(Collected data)

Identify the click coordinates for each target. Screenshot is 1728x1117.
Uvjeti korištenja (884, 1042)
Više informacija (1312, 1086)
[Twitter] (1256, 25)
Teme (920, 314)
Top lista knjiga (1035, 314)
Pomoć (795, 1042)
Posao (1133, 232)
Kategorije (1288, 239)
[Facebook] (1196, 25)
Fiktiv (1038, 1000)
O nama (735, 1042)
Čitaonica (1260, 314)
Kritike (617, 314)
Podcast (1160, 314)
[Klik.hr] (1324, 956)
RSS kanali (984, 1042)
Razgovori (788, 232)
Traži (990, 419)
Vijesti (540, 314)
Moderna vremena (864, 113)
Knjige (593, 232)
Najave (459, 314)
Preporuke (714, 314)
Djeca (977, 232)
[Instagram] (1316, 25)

Exercise aim -> From the data above, copy each line exactly.

Response to this exercise ->
Identify the click coordinates for each target. Screenshot is 1728x1117.
Uvjeti korištenja (884, 1042)
Više informacija (1312, 1086)
[Twitter] (1256, 25)
Teme (920, 314)
Top lista knjiga (1035, 314)
Pomoć (795, 1042)
Posao (1133, 232)
Kategorije (1288, 239)
[Facebook] (1196, 25)
Fiktiv (1038, 1000)
O nama (735, 1042)
Čitaonica (1260, 314)
Kritike (617, 314)
Podcast (1160, 314)
[Klik.hr] (1324, 956)
RSS kanali (984, 1042)
Razgovori (788, 232)
Traži (990, 419)
Vijesti (540, 314)
Moderna vremena (864, 113)
Knjige (593, 232)
Najave (459, 314)
Preporuke (714, 314)
Djeca (977, 232)
[Instagram] (1316, 25)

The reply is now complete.